The US Expands Sanctions Against Russian Individuals and Businesses

Photo from Ukrinform-UATV

 

The United States Treasury Department has announced that it is expanding its list of sanctions against Russian individuals and businesses.

The sanctions will affect seven Russian oligarchs and 12 companies they own or control, 17 senior Russian government officials, and a state-owned Russian weapons trading company and its subsidiary, a Russian bank.

The list includes aluminum magnate Oleg Deripaska, Gazprom CEO Alexei Miller, Interior Minister Vladimir Kolokoltsev, and Security Council Secretary Nikolay Patrushev, among others. The businesses on the list are connected to them. They will be banned from making deals in the U.S., and their American assets will be frozen. This expanded list of sanctions is significantly smaller than the earlier one drawn up by the Treasury.

“The Russian government operates for the disproportionate benefit of oligarchs and government elites,” said Treasury Secretary Steven T. Mnuchin.  “The Russian government engages in a range of malign activity around the globe, including continuing to occupy Crimea and instigate violence in eastern Ukraine, supplying the Assad regime with material and weaponry as they bomb their own civilians, attempting to subvert Western democracies, and malicious cyber activities.
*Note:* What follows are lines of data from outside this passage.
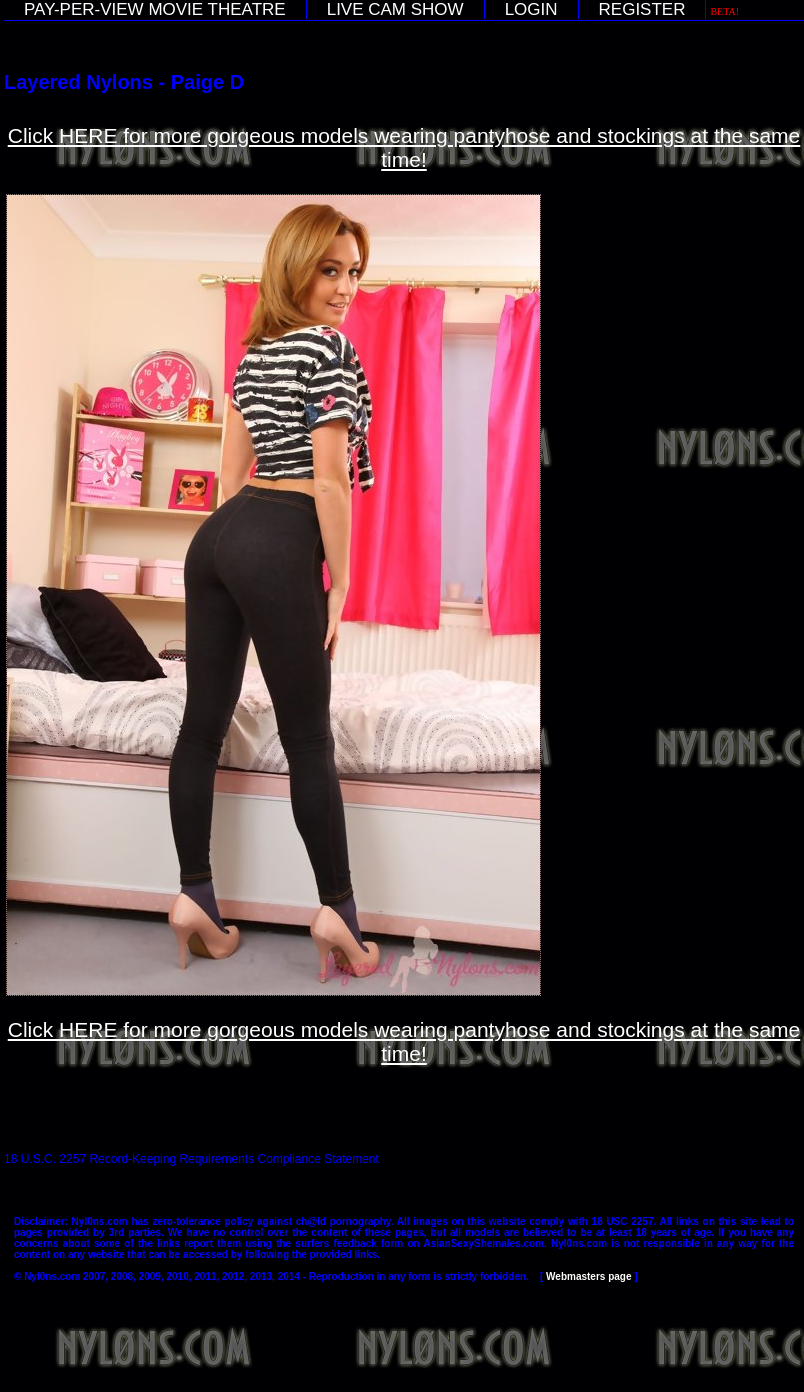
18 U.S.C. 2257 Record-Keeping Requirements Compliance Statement (191, 1159)
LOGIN (531, 9)
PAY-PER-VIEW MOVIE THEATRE (155, 9)
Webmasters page (588, 1276)
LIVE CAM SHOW (395, 9)
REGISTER (642, 9)
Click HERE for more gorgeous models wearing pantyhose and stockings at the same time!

Russian oligarchs and elites who profit from this corrupt system will no longer be insulated from the consequences of their government’s destabilizing activities.”

On January 30, the U.S. Treasury Department introduced a list with the names of officials, politicians and businessmen who have ties with Russian authorities, in particular, with Russian President Vladimir Putin.

Among them were the head of the Russian Ministry of Foreign Affairs, Sergey Lavrov, Prime Minister Dmitry Medvedev, Putin’s press secretary Dmitry Peskov and Putin’s assistant Vladislav Surkov. Also on the list were oligarchs who work in various areas of the Russian economy.

Many Russians made light of the list. Even Putin joked that he felt “slighted” by being left off.